What this task involves —
What is needed is a verbatim copy of the data, minus the pictures.

Records shown START

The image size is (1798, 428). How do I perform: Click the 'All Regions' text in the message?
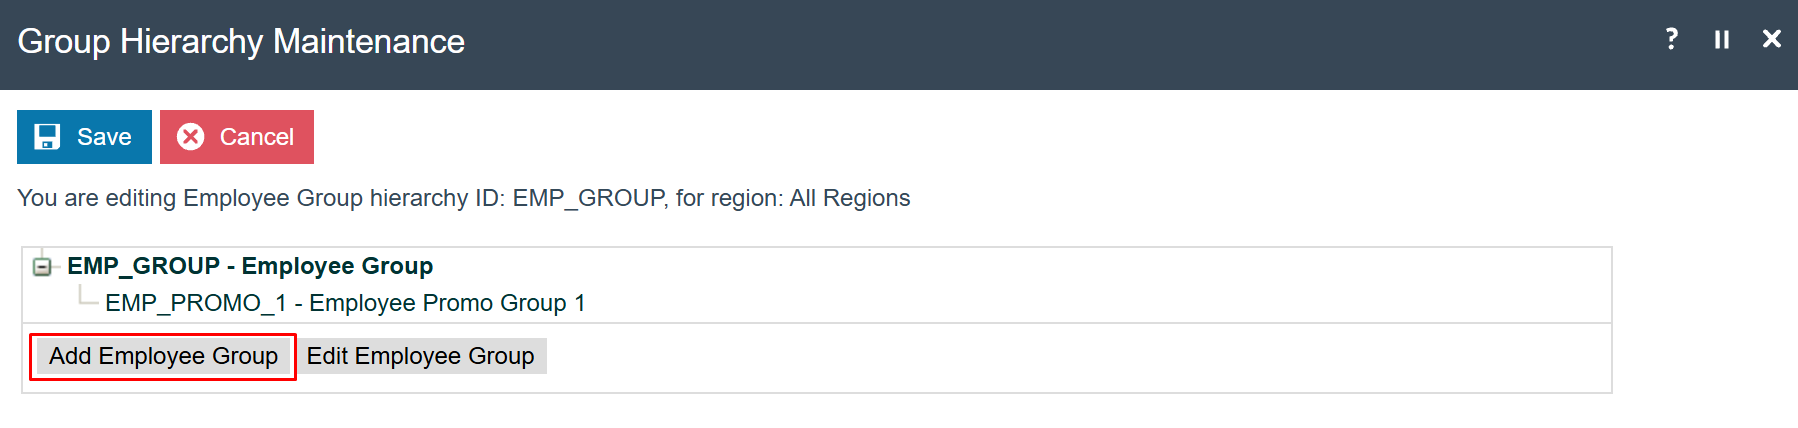850,198
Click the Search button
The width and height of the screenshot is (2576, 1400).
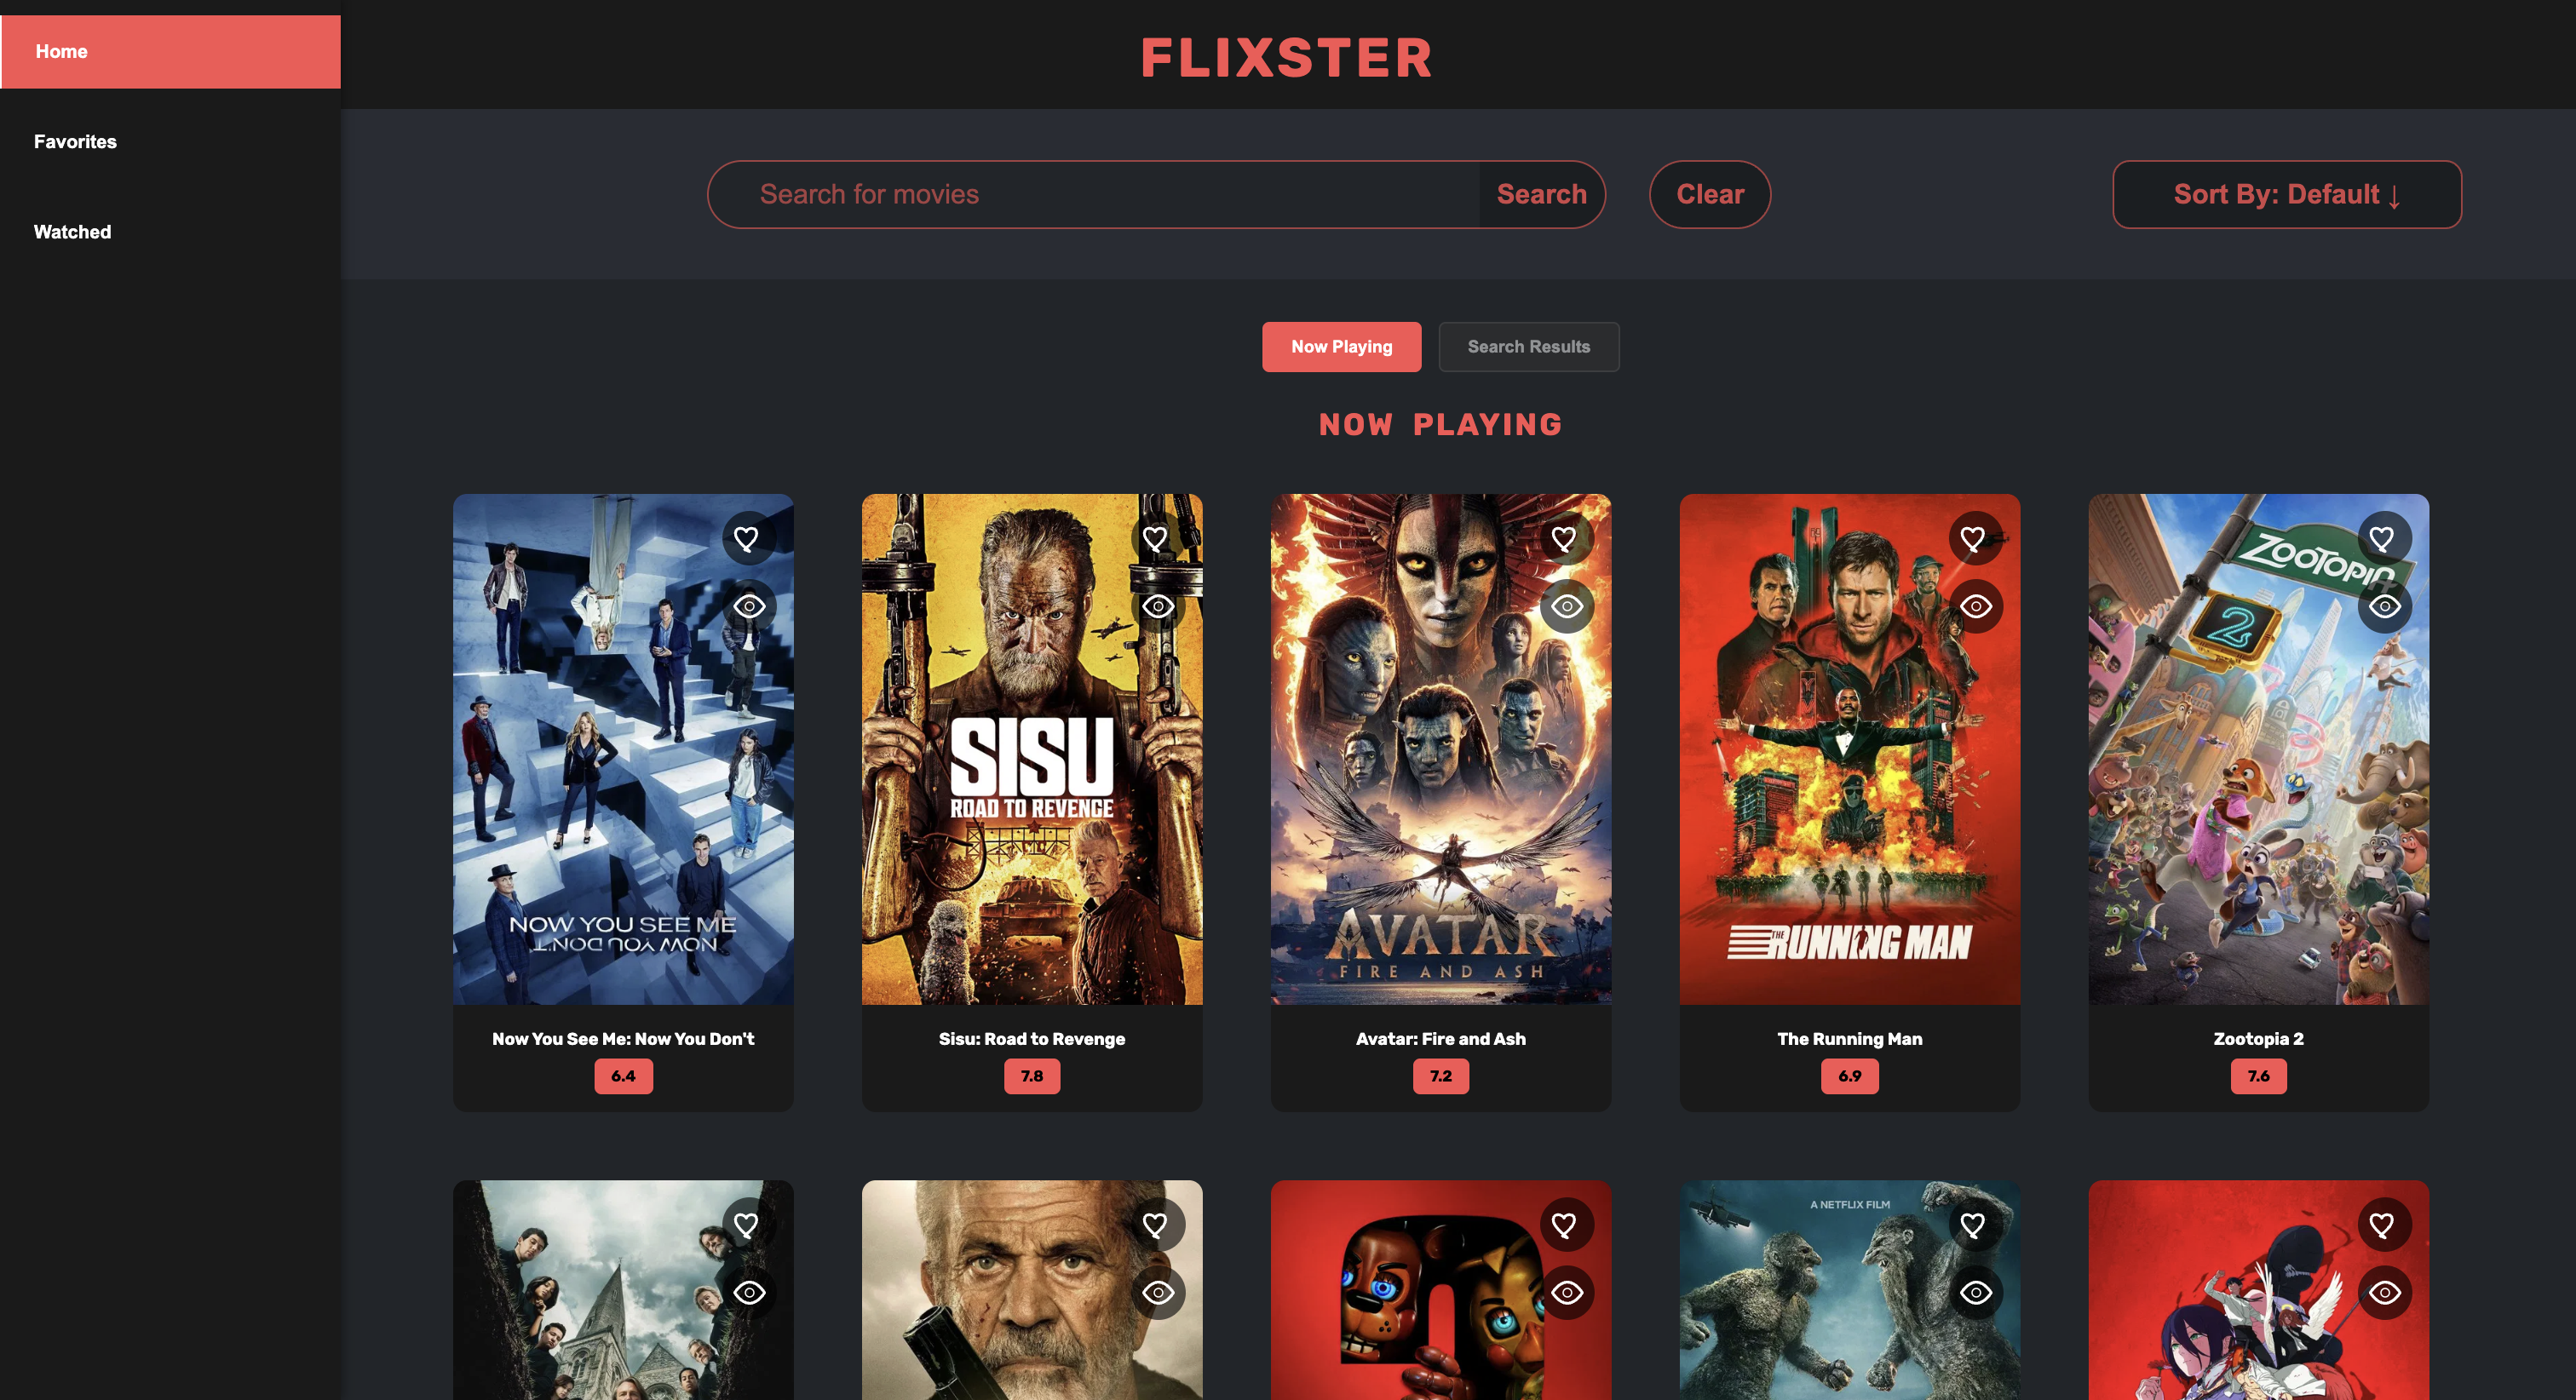coord(1542,194)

Records shown END

Solved problem —
The image size is (1798, 428). How do I perform: Click the 'All Regions' text in the message?
850,198
Click the Search button
The width and height of the screenshot is (2576, 1400).
coord(1542,194)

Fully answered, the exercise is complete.